Отец Константин. Старый старик, хорошо мы с ним служили. Вот пойдем с ним на требу, чаем угостят. Он только одну чашку выпьет да прикроет ее рукой: «Больше не буду». А я говорю: «А я одна пить не буду». — «А ты пей, пей, пей». Вина не выпьет — Боже упаси!

Церковь сам запирал всегда, ключи у него были… Ладно-хорошо… А тут году, что ли, в тридцать пятом пришли к нам обновленцы. Сначала к батюшке во флигель. Псаломщик ихний Сергий, староста и священник обновленец отец Арсений. Пришли к батюшке: «Вот так и так. Переходите к нам».

А отец Константин: «Нет, уж я какой из колыбельки, такой и в могилку. Не пойду, — говорит, — никуда». Арсений: «Служить вам не дадим, теперь уж везде обновление». — «Ну, пускай там обновляются, а я старый. Какой есть доживу». — «А кто тут у вас еще есть?» — «Псаломщик есть у нас». — «А где псаломщик?» — «А вон, — говорит, — в сторожке живет. У нас не псаломщик, а псаломщица Александра Николаевна». Пришли ко мне. «Вот, — говорят, — псаломщица». — «Вот и слава Богу. Ты к нам пойдешь?» — «Нет, не пойду».

Повернулась, да и вышла. А псаломщик ихний, Сергий Донской — он часто ко мне ходил, у них приход всего пять верст от нашего — за мной пошел. «Как, — говорит, — думаешь, устроите?» — «Думаю, устроим. Бог поругаем не бывает. А это у вас раскол. Я в раскол не пойду». Так и не пошел он с ними больше. Ушел на другой приход. А Господь так устроил, что они только еще года тричетыре послужили, а потом их всех выкинули… Ладно-хорошо… И так прослужили мы с отцом Константином до тридцать шестого года. И вот после Успения церковь нашу закрыли.

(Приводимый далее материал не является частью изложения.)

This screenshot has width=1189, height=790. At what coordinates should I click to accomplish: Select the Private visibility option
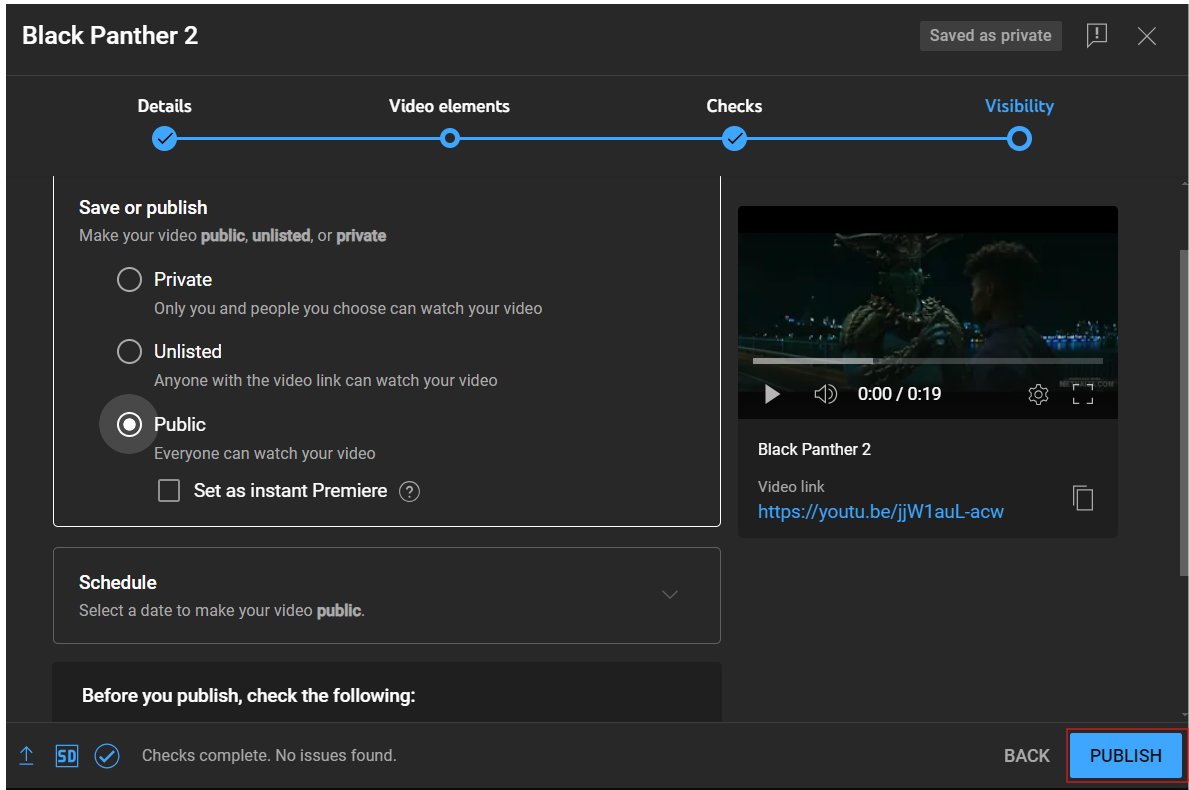[129, 280]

Пришли председатель сельсовета Куринов и милиционер Петухов, сотрудник НКВД из Пошехонья. «Где ключи?» — «У батюшки». — «Подайте ключи! Никаких разговоров!» Батюшка ключи подал… А на другой день колокола сбрасывали. Ой, сколько я церквей оплакала, как закрывали…

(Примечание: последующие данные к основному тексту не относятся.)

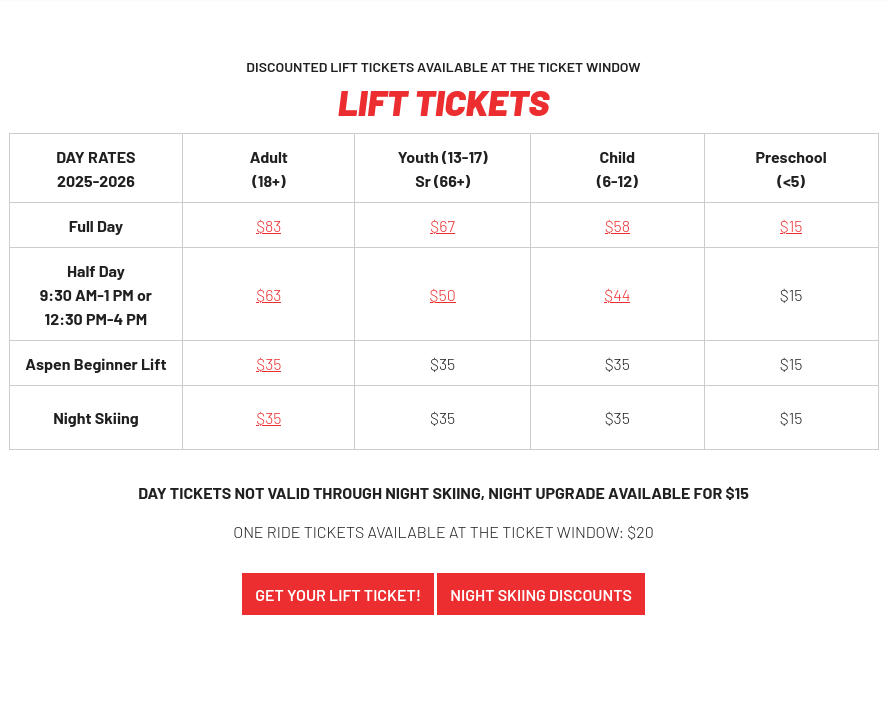Choose the Adult Half Day $63 price

point(268,296)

Монастырь, Грамотино, Телепшино, Лесино… И тут вызывают меня в сельсовет.

Петухов спрашивает: «А где у тебя муж?» А я говорю: «Мой муж объелся груш, и утащил его уж». А Куринов говорит: «С такой проституткой разве муж будет жить?» — «Нет уж, — говорю, — проституткой я не была». — «Это, — говорит, — хуже проституции. Придется тебе посидеть».

— «Не все, — говорю, — сидеть: придется и полежать, и постоять». — «Не скаль зубы-то»… А они чего так злобились — я со старостой все хлопотала, чтобы церковь у нас опять открыли. Я по деревням ходила, записывала верующих — пятьсот семьдесят человек у меня подписалось…

Ну, на этот-то раз они меня отпустили. Только тут вскорости приходят ко мне и говорят: «Тебя не сегодня завтра арестуют. Надо тебе уходить». И тут стала я скрываться, а это хуже, чем в тюрьме сидеть. Пошла сначала в Патрихово, там старики двое жили, а сын у них партийный.